Finite Element Theorem help

Question

There is a general theorem (Ciarlet for example) that: For $v$ in a finite dimensional space $V_{h}$, and for an element $K$, $v|_{K} \in H^{1}(K)$ for all $K$ and $v \in C^{0}(\bar{\Omega})$ implies $v \in H^1(\Omega)$. My attempt at understanding this proof starts with the fact that $v \in C^0(\bar{\Omega})$ means $v \in L^{2}(\Omega)$. But the next part of the proof, in Ciarlet anyway, simply states we need to show the weak derivatives of $v$ exist. Don't we need them to be in $L^{2}$ as well? (this isn't stated as a requirement in the proof). Can someone walk me through this (or fill in the missing detail(s) that I'm not seeing)?

Answer 1

If you show that the weak derivative of $v$ exists, you also show $$(\nabla v)|_K = \nabla (v|_K).$$ Since the right-hand side is in $L^2(K)$ and since there are only finitely many $K$, you have $\nabla v \in L^2(\Omega)$.

Answer 2

Lemma (see Lemma 5.3 from Peter Monk's book Finite elements method for Maxwell's equations) Suppose $K_1$ and $K_2$ are two nonoverlaping Lipschitz domains meeting at a common surface $\Sigma$ (with non zero measure) so that $\overline K_1\cap \overline K_2=\Sigma$. Suppose $u_1\in H^1(K_1)$ and $u_2\in H^1(K_2)$ and define $u\in L^2(K_1\cup K_2\cup \Sigma)$ by $$u=\left\{ \begin{array}{} u_1 \text{ on } K_1\\ u_2 \text { on } K_2 \end{array} \right.$$ Then if $u_1=u_2$ on $\Sigma$ we have $u\in H^1(K_1\cup K_2\cup \Sigma)$.

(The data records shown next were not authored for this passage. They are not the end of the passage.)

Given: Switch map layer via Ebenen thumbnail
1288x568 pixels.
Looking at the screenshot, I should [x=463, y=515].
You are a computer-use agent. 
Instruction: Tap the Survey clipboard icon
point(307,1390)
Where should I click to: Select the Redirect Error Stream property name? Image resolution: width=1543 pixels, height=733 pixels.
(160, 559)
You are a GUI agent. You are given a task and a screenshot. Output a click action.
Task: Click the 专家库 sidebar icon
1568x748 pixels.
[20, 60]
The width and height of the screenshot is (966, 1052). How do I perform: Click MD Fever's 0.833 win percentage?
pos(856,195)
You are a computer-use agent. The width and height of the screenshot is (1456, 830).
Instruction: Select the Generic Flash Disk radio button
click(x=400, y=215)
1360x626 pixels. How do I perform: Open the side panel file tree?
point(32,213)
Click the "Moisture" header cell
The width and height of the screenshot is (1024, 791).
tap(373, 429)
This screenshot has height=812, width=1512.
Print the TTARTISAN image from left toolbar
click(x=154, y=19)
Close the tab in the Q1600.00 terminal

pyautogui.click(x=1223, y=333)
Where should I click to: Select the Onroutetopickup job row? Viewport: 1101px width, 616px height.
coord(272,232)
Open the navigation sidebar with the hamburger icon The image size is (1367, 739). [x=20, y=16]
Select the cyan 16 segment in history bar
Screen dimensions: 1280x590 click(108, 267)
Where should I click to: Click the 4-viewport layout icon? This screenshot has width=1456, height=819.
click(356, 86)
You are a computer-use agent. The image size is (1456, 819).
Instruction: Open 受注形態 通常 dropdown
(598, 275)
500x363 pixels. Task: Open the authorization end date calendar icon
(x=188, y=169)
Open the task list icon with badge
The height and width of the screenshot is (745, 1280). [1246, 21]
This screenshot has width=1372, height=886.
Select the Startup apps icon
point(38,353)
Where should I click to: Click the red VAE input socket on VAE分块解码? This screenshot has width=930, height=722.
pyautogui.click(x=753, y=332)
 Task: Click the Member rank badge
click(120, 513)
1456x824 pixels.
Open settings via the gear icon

Proof: (it is skipped in the book) You want to prove that $$\int\limits_{K_1\cup K_2}{u\frac{\partial \varphi}{\partial x_i}dx}=-\int\limits_{K_1\cup K_2}{g\varphi dx},\,\forall \varphi\in C_0^\infty (K_1\cup K_2\cup\Sigma)$$ for some $g\in L^2(K_1\cup K_2)$ which would be the weak derivative of $u$ in $K_1\cup K_2$ (here I omit the $\Sigma$ in the integration limits, because it is of measure $0$). Let us denote by $n_i^1,\,n_i^2$ the $i-$th component of the normal vector to the boundary of $K_1$ and $K_2$ respectively. By the definition of $u$ we have: $$\int\limits_{K_1\cup K_2}{u\frac{\partial \varphi}{\partial x_i}dx}=\int\limits_{K_1}{u_1\frac{\partial \varphi}{\partial x_i}dx}+\int\limits_{K_2}{u_2\frac{\partial \varphi}{\partial x_i}dx}=\text {(by parts) }$$ $$=-\int\limits_{K_1}{\frac{\partial u_1}{\partial x_i}\varphi dx}+\int\limits_{\partial K_1}{u_1\varphi n_i^1 ds}-\int\limits_{K_2}{\frac{\partial u_2}{\partial x_i}\varphi dx}+\int\limits_{\partial K_2}{u_2\varphi n_i^2 ds}$$ $$=-\int\limits_{K_1}{\frac{\partial u_1}{\partial x_i}\varphi dx}-\int\limits_{K_2}{\frac{\partial u_2}{\partial x_i}\varphi dx}+\underbrace{\int\limits_{\Sigma}{u_1\varphi n_i^1 ds}+\int\limits_{\Sigma}{u_2\varphi n_i^2 ds}}_{=0}=-\int\limits_{K_1\cup K_2}{g\varphi dx}$$ where $$g=\left\{ \begin{array}{} \frac{\partial u_1}{\partial x_i} \text{ on } K_1\\ \frac{\partial u_2}{\partial x_i} \text { on } K_2 \end{array} \right.$$ and $g\in L^2(K_1\cup K_2)$ because $\frac{\partial u_j}{\partial x_i}\in L^2(K_j),\,j=1,2$. The term in the underbrace is $0$ because $n_i^1=-n_i^2$ and by assumption $u_1=u_2$ on $\Sigma$, $\varphi\in C_0^\infty (K_1\cup K_2\cup \Sigma)$. Also the surface integrals on $\partial K_j\setminus \Sigma$ are $0$, because $\varphi$ is zero there.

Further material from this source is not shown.